Page extract:

Before the show started, I noticed a woman sitting in front of me texting “I’m having a night out with Mom” to someone.
I’m not a good judge of age, but I guess Mom was maybe in her 70s. So are Mick Jagger, Paul McCartney, Van Morrison, Bruce Springsteen, Patti Smith and a host of other dino-rockers.
Moms, grandmothers and great grandmothers might also like a more rollicking time then there is to be had at a Celtic Woman show. But every generation has lite music stars, from before Barry Manilow to whom or whatever might happen after Ed Sheeran.
Still, while Celtic Woman is very good at what they do, I have some ideas for them should they ever want to bring the act beyond its easy listening ways.
Celtic Woman, meet the queens of Six
My inspiration comes from seeing Six, which runs at the CIBC Theatre through July 3.
If Celtic Woman ever decided to update their wardrobe, work with a dance pop music producer, take on an historical/her-storical theme and throw in some jokes and new steps for good measure, it could resemble this sassy, empowering, high-energy, high-concept rave of a musical.

Task: Output the stretch of the Celtic Woman passage from "I’m not a good" through "easy listening ways.", copying it word for word. The items that come next are separate material and stand apart from the Celtic Woman passage.

[Stored records]
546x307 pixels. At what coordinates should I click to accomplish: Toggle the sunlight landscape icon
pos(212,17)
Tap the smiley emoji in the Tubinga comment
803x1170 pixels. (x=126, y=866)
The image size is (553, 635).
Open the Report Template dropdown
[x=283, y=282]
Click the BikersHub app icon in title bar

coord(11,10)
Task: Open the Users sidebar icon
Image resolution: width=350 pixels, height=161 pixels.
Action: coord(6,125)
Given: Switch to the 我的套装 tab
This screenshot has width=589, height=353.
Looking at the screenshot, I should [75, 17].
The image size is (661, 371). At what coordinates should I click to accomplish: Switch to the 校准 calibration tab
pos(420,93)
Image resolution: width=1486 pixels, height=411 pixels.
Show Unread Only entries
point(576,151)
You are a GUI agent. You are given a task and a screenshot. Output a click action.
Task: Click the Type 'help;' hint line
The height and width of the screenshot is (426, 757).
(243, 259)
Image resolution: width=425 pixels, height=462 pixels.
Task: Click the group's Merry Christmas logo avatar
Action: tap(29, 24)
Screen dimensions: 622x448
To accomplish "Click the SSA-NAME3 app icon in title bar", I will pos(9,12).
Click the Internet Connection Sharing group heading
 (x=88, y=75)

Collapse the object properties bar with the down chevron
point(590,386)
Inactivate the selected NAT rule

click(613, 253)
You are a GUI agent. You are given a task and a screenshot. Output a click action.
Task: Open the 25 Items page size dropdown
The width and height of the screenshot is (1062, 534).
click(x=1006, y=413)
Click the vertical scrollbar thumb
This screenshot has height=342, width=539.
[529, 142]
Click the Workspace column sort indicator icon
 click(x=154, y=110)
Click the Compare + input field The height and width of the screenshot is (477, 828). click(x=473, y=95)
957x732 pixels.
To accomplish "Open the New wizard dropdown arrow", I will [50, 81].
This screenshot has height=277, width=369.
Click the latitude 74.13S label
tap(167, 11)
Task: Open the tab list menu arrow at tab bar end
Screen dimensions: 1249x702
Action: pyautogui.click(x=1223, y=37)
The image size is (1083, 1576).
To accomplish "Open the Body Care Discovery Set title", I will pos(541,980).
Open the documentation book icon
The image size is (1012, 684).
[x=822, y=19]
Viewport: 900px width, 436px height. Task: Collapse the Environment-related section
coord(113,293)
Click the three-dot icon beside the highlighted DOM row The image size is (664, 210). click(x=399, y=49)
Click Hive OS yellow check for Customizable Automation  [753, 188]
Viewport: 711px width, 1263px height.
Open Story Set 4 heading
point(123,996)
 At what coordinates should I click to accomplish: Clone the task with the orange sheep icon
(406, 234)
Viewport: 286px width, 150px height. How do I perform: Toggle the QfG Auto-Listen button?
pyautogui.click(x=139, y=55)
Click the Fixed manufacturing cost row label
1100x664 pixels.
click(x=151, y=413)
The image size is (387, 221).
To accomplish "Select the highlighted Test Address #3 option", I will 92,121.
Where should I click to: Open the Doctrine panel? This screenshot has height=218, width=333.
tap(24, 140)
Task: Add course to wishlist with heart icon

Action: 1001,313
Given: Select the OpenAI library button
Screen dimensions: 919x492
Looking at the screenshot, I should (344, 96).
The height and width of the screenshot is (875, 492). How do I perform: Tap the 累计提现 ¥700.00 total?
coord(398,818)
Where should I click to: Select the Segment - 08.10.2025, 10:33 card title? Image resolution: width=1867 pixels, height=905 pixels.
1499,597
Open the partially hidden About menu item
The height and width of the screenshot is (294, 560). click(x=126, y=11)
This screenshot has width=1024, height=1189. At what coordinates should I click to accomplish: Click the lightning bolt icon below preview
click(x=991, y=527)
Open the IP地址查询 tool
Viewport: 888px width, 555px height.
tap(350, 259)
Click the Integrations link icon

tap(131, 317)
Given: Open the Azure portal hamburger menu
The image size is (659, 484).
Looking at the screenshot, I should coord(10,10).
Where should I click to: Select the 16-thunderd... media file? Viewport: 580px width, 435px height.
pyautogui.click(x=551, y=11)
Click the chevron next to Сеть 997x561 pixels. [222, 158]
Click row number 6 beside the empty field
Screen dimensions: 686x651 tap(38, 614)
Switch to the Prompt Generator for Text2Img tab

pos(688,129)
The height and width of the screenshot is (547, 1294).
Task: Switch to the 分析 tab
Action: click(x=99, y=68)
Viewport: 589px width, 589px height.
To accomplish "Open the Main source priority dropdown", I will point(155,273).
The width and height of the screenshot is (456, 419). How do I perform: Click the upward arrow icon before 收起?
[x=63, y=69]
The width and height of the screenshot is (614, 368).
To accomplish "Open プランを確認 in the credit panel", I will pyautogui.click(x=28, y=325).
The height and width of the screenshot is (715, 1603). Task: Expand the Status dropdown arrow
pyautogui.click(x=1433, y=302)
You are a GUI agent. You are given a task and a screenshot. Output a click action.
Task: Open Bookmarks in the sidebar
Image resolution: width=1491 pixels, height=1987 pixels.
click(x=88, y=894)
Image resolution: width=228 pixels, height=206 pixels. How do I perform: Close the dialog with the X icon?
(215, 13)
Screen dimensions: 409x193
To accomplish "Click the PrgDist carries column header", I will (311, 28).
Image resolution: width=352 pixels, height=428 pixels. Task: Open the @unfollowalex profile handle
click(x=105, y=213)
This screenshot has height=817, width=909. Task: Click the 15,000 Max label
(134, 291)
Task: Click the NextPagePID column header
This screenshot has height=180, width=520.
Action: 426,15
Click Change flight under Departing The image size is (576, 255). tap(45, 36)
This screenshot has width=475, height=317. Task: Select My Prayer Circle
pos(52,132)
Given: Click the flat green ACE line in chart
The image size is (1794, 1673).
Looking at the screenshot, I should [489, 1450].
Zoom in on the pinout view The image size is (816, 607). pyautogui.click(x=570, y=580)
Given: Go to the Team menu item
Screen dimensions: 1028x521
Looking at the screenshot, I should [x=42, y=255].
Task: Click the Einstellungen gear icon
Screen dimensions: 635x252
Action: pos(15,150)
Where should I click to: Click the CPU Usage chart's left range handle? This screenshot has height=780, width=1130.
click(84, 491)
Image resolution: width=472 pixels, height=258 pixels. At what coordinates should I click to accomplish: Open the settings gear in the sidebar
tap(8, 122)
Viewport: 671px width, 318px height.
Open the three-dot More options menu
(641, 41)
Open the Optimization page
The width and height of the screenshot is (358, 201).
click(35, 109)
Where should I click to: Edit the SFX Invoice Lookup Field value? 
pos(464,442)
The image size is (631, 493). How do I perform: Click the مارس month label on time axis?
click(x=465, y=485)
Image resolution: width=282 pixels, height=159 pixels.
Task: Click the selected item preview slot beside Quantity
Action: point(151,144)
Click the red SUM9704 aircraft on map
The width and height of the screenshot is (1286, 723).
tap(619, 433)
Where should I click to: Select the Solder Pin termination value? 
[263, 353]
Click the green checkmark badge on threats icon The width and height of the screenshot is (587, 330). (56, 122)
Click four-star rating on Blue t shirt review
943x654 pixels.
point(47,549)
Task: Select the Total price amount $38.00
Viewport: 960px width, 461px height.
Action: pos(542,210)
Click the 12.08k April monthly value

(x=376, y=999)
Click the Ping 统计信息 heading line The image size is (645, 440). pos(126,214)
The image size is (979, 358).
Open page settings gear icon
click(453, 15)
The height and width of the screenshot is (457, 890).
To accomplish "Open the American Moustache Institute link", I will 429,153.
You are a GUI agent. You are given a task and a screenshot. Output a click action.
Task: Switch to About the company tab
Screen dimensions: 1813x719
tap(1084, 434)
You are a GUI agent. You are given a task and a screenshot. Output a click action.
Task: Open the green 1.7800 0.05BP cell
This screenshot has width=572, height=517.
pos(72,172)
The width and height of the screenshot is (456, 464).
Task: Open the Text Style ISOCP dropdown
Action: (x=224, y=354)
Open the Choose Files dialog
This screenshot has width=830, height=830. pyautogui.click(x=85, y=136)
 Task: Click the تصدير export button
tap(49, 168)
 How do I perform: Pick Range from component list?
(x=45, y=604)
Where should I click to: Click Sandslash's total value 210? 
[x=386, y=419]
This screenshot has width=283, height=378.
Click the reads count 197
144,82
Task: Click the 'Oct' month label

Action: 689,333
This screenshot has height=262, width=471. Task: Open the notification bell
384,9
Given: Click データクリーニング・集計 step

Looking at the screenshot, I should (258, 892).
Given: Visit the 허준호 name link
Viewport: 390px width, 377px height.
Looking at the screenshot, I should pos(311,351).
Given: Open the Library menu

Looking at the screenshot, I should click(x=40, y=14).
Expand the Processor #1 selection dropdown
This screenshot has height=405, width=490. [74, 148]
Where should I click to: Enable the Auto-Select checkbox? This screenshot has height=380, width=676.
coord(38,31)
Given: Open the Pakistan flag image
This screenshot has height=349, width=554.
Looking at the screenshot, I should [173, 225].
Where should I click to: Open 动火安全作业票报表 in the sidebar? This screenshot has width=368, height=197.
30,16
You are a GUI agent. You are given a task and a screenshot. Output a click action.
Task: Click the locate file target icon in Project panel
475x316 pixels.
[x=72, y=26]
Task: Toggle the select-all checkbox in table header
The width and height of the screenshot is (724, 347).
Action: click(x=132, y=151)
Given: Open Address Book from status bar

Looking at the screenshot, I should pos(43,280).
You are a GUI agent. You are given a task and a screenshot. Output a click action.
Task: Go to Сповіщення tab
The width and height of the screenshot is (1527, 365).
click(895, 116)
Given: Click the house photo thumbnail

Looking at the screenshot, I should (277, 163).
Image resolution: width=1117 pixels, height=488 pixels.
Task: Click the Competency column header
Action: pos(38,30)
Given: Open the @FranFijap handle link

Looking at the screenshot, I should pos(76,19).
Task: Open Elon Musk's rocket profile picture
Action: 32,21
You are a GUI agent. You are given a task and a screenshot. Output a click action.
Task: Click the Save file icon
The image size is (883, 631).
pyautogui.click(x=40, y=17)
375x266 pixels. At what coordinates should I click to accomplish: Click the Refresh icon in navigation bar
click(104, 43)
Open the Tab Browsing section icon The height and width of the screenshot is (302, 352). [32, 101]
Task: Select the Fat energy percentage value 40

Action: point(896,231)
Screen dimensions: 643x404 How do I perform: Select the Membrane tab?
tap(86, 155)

Solution:
I’m not a good judge of age, but I guess Mom was maybe in her 70s. So are Mick Jagger, Paul McCartney, Van Morrison, Bruce Springsteen, Patti Smith and a host of other dino-rockers.
Moms, grandmothers and great grandmothers might also like a more rollicking time then there is to be had at a Celtic Woman show. But every generation has lite music stars, from before Barry Manilow to whom or whatever might happen after Ed Sheeran.
Still, while Celtic Woman is very good at what they do, I have some ideas for them should they ever want to bring the act beyond its easy listening ways.